TEXTAUSSCHNITT »
———
Ukraine-Invasion Tag 875: Welche Spuren der Krieg im ukrainischen Parlament hinterlässt

Deutschland liegt bei der Integration von Ukraine-Flüchtlingen im Mittelfeld. Ukrainische Truppen geben mehrere Stellungen im Südosten auf. Der Nachrichtenüberblick am Abend.

Stand:

Wegen des russischen Angriffskrieges finden in der Ukraine derzeit keine Wahlen statt. Das aber hat Auswirkungen auf die Arbeit des Parlaments, wie die „New York Times“ nun in einem Artikel erläutert (Quelle hier). Demnach können zum Beispiel Abgeordnete nicht ersetzt werden, die ihre Arbeit aufgegeben haben oder zur Armee gegangen sind. Und es komme mitunter zu ungewöhnlichen Koalitionen.
———
VORLIEGENDE EINTRÄGE »

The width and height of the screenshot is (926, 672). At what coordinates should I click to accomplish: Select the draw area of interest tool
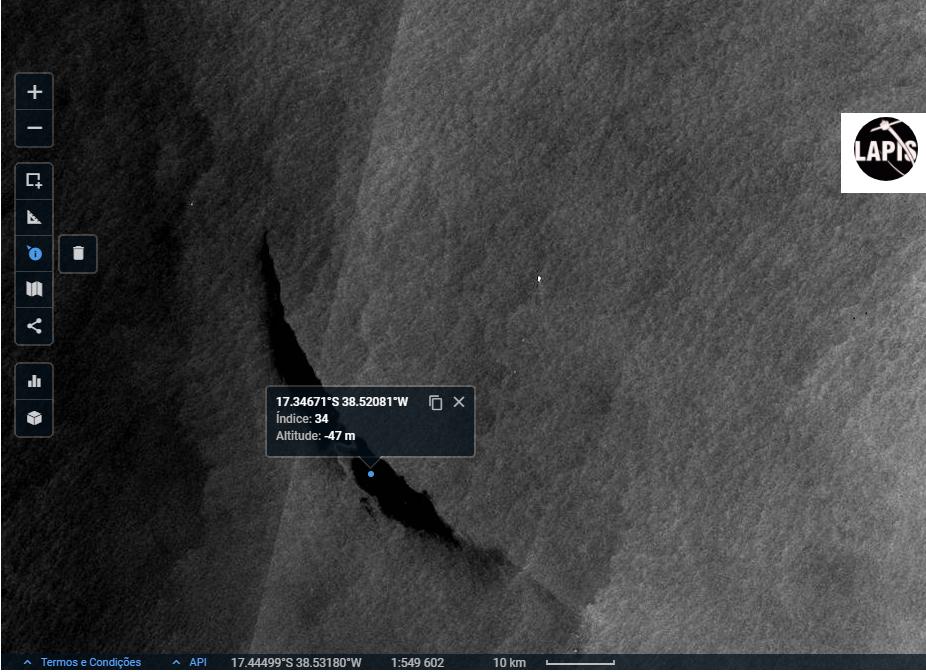point(34,181)
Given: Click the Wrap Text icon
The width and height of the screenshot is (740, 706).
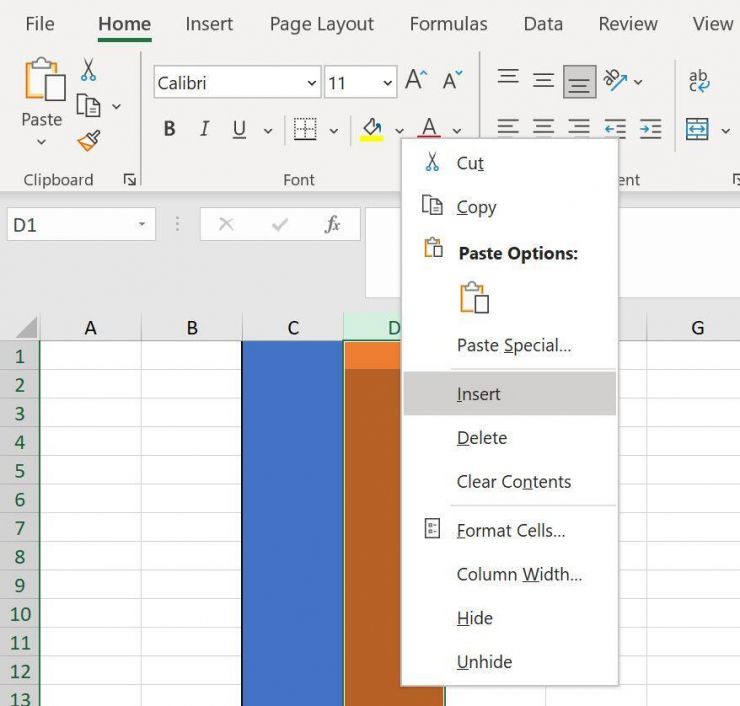Looking at the screenshot, I should [x=699, y=82].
———
AUFGABEN »
[1] Stimmen die folgenden Aussagen mit dem Textausschnitt über das ukrainische Parlament überein? Antworte jeweils mit Ja oder Nein und zitiere die entscheidenden Worte des Textes wörtlich.
(a) In der Ukraine finden wegen des Krieges derzeit keine Wahlen statt.
(b) Abgeordnete, die zur Armee gegangen sind, können ersetzt werden.
(c) Deutschland liegt bei der Integration ukrainischer Flüchtlinge an der Spitze.
[2] Schreibe den Textausschnitt über das ukrainische Parlament im Anschluss an seinen letzten Satz weiter.
Die Einträge werden hierfür nicht gebraucht.

ANTWORTEN PRO AUFGABE »
[1]
(a) Ja: „Wegen des russischen Angriffskrieges finden in der Ukraine derzeit keine Wahlen statt.“
(b) Nein: „Demnach können zum Beispiel Abgeordnete nicht ersetzt werden, die ihre Arbeit aufgegeben haben oder zur Armee gegangen sind.“
(c) Nein: „Deutschland liegt bei der Integration von Ukraine-Flüchtlingen im Mittelfeld.“

[2]
Geht es nach der Verfassung, dann hat das ukrainische Parlament mehr Macht als der Präsident. Laut Wolodymyr Fesenko, einem ukrainischen Politik-Analysten, ergibt sich derzeit aber das Bild eines Parlaments, das während des Krieges ins Abseits gedrängt wurde. „Im Zustand des Kriegsrechts, mit unserer Zentralisierung der Staatsverwaltung und dem Ende der öffentlichen Politik hat das Parlament seinen Einfluss verloren“, sagte er der „New York Times“.

Ein Teil des Problems, so heißt es in dem Artikel weiter, sei, dass die Partei von Präsident Wolodymyr Selenskyj, „Diener des Volkes“ durch interne Streitereien und Revierkämpfe geprägt sei. Spaltungen, die es bereits vor dem Krieg gegeben habe, hätten sich noch mehr vertieft, während es zu Beginn des Krieges solidarisch einstimme Abstimmungen gegeben habe. Das habe sich nun geändert.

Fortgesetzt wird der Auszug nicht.